Del medesimo anno è la partecipazione al concorso Tantardini[19] con l’opera Misero retaggio: il soggetto, due anziane donne sedute, ripresenta ancora una volta il tema di un ciclo di opere, esposte alla mostra dell’1911 di Lodi, ispirate all’ospizio di Santa Chiara. Il Concorso, istituito dal Comune di Milano per i giovani scultori in collaborazione con l’Accademia di Belle Arti di Brera, era un premio prestigioso. La commissione composta dal professor Michele Scherillo, Assessore municipale, dall’architetto Giovanni Beltrami e dallo scultore Eugenio Pellini oltre che dall’ingegnere Luigi Repossi e dallo scultore Alessandro Laforet, relatore. Misero Retaggio ottenne solo 2 voti su 5 con il seguente giudizio: “Tra le opere che tennero sospesa la deliberazione della Commissione è specialmente da segnalare il gruppo – Misero retaggio- di Ettore Archinti, opera seria e suggestiva; la quale alla maggioranza della Commissione parve mancata per insufficienza di forma e per notevoli squilibri di ossatura. Da una parte si sosteneva la felice visione del vero efficacemente espresso nell’atteggiamento e nello sfinimento delle due vecchiette dannate per sempre alla miseria; ma la maggioranza, pur riconoscendo la genialità della concezione, si accordò nel ritenere quest’opera ancora allo stato di abbozzo, lasciando però dubbio sulle doti scultorie dell’autore”. Eugenio Pellini dichiarò che “quest’opera era fra le migliori, anzi la migliore, e più suggestiva fra tutte in questo concorso; e fece minutamente rilevare le eminenti qualità di costruzione delle figure spontaneamente ed efficacemente sentite nell’insieme e nei dettagli, esprimendo il suo vivo rammarico per il fatto che ogniqualvolta si presentano alle pubbliche gare lavori di artisti geniali e sinceri, qual è l’Archinti, questi debbono vedersi sempre disconosciuti”[20].
Nel 1913 Archinti partecipò nuovamente al concorso[21] presentando l’opera Forse è meglio che tu non veda. La commissione era composta dall’architetto Gianchi, Assessore municipale, dall’ingegnere Mario Baroni, dall’Avvocato Luigi Maino, dallo scultore Francesco Confalonierei e dall’Architetto Luigi Conconi. I lavori presentati furono 23. 9 scelti durante la prima selezione, 4 durante la seconda votazione, 3 durante la terza. Venne poi selezionata vincitrice l’opera di Archinti. L’opera venne così giudicata: “ vera opera d’arte, per il concorso di sommo grado dei migliori e più importanti elementi: pensiero, forma, carattere, sentimento, espressione, originalità, semplicità, sincerità, tecnica, ecc.. di che ogni opera d’arte è costituita”[22]

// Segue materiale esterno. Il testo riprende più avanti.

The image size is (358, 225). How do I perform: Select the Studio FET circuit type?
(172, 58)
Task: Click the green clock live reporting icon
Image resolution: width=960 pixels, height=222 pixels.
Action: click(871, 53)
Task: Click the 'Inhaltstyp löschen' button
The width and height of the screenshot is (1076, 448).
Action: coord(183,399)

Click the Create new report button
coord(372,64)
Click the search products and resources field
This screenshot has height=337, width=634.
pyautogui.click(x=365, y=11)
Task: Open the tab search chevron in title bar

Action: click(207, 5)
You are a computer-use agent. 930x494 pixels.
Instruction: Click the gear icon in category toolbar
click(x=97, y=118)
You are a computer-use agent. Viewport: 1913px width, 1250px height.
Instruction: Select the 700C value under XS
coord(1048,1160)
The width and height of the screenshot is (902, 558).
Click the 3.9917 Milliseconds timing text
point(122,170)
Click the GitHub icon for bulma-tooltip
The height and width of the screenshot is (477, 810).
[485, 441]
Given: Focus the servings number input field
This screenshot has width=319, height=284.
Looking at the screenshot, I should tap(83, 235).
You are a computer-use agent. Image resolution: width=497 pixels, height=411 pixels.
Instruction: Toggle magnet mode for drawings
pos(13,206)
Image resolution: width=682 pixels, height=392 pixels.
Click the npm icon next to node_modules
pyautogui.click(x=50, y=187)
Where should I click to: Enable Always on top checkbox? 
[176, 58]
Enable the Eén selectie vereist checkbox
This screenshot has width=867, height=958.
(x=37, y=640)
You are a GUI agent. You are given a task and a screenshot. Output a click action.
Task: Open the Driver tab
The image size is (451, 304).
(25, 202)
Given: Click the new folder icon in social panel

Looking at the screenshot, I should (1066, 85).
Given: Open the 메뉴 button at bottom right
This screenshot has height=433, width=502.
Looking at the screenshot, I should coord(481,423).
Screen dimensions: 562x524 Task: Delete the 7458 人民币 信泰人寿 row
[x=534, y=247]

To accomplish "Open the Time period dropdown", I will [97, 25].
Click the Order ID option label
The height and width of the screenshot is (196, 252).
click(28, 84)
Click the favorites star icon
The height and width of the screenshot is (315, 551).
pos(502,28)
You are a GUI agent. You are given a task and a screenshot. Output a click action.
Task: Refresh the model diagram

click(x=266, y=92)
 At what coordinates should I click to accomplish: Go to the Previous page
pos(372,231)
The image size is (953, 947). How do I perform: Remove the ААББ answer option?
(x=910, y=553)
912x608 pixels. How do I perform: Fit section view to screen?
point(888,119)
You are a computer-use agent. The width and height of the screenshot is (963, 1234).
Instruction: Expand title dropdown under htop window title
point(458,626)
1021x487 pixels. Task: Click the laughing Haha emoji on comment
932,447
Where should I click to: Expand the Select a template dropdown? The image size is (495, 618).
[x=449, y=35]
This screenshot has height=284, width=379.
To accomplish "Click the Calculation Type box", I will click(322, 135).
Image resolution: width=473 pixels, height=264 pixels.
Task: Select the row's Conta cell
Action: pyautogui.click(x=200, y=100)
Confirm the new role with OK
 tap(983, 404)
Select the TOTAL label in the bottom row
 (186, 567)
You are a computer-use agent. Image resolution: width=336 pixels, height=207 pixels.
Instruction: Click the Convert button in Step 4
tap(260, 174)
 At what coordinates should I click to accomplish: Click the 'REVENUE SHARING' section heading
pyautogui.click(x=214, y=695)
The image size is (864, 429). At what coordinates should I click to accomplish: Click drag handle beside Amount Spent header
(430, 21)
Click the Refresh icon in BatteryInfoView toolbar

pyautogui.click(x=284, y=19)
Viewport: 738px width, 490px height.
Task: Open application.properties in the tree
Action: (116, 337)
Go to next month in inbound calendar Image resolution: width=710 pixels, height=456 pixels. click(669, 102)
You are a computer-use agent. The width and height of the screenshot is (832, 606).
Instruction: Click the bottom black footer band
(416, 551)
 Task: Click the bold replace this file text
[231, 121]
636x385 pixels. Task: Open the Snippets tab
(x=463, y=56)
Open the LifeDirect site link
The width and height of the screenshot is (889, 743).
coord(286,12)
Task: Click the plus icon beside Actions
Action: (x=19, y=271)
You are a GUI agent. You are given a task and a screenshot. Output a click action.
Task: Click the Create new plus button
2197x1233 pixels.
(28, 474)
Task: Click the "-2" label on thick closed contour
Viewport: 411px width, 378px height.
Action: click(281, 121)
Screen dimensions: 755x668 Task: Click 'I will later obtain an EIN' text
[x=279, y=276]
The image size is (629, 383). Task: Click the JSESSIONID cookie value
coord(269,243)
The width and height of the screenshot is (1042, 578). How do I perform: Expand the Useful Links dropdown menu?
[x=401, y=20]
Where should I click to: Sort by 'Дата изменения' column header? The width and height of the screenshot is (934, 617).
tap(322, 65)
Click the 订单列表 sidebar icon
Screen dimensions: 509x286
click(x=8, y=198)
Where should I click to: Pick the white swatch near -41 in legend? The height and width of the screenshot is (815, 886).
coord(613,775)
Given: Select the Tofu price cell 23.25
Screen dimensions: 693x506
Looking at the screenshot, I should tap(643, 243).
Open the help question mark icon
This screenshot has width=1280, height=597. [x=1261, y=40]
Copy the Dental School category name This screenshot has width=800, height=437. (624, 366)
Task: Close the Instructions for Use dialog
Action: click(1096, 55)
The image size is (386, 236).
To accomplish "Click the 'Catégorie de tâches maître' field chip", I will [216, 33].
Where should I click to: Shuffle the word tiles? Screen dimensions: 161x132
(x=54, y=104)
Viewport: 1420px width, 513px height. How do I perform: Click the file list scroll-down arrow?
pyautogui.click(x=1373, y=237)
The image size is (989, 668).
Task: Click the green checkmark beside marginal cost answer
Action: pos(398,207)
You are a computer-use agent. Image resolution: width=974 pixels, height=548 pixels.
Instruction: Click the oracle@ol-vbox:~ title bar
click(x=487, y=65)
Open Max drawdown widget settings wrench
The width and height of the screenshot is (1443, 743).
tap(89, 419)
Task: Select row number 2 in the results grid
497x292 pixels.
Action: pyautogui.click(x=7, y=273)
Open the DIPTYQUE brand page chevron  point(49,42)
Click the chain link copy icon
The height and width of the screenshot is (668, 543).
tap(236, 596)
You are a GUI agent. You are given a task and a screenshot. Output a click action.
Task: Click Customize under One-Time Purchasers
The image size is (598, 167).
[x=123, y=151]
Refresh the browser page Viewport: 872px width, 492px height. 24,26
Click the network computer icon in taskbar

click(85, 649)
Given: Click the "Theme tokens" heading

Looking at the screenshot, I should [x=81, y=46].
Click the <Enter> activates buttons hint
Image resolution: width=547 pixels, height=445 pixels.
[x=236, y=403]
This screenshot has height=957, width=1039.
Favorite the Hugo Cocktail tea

Archinti presentò al concorso anche un’altra opera in marmo, una Niobe, realizzata su commissione della famiglia Mika Multinelli per la tomba di famiglia nel Cimitero di Vienna. L’opera venne presentata successivamente a Lodi, in esposizione nelle vetrine del negozio di strumenti musicali Arosio, all’angolo tra Corso Roma e Via XX Settembre[23] ma non ottenne critiche positive dalla stampa locale: “Ettore Archinti deve ispirarsi a soggetti che più al suo costume e alla sua anima di addicano. Artista di piaghe sociali, egli esprime efficacemente i tipi del mondo odierno nel vorticoso e febbrile agitarsi delle passioni, e perciò il tentativo di rievocare l’ellenica Niobe con figurazione di recentissimo stile non ha avuto lo sperato successo…”[24].
L’opera, vincitrice del premio, fu esposta durante L’Esposizione Retrospettiva e Contemporanea di Belle Arti della Famiglia Artistica che si tenne dal 10 ottobre al 10 dicembre presso il Palazzo della Permanente insieme ad altre due bronzi inediti intitolati Gli onori di casa e Ritorno da scuola. Parteciparono all’ esposizione, tra gli altri, gli scultori Medardo Rosso, Giuseppe Grandi, Ernesto Bazzaro, Eugenio Pellini, Giannino Castiglioni e Leonardo Bistolfi[25].
Nello stesso anno, la Famiglia Artistica, associazione milanese d’arte nata nel 1873, in occasione del 40°anno della sua fondazione, pubblicò un volume che raccontasse le vicende artistiche dei suoi soci più importanti. Tra i grandi artisti dell’arte milanese viene presentata anche l’opera di Ettore Archinti e illustrata attraverso una fotografia che raffigura il gruppo bronzeo Forse è meglio che tu non veda[26].
Anche, tre anni più tardi, nel 1916, Archinti prese parte a una nuova esposizione della Famiglia artistica, presentando un bronzo, intitolato La signora Giulia[27].
Ancora nel 1920 lo troviamo a Milano dove partecipa all’Esposizione Nazionale di Belle Arti di Milano con un’opera in bronzo intitolata Onori di casa esposta nella quinta sala nella sezione scultura. Nel catalogo viene espressamente dichiarato che l’opera di Archinti non concorre a premi[28].
Nello stesso anno Archinti venne eletto sindaco di Lodi, un incarico che lo allontanò per quasi quattro anni dalla sua attività di scultore[29].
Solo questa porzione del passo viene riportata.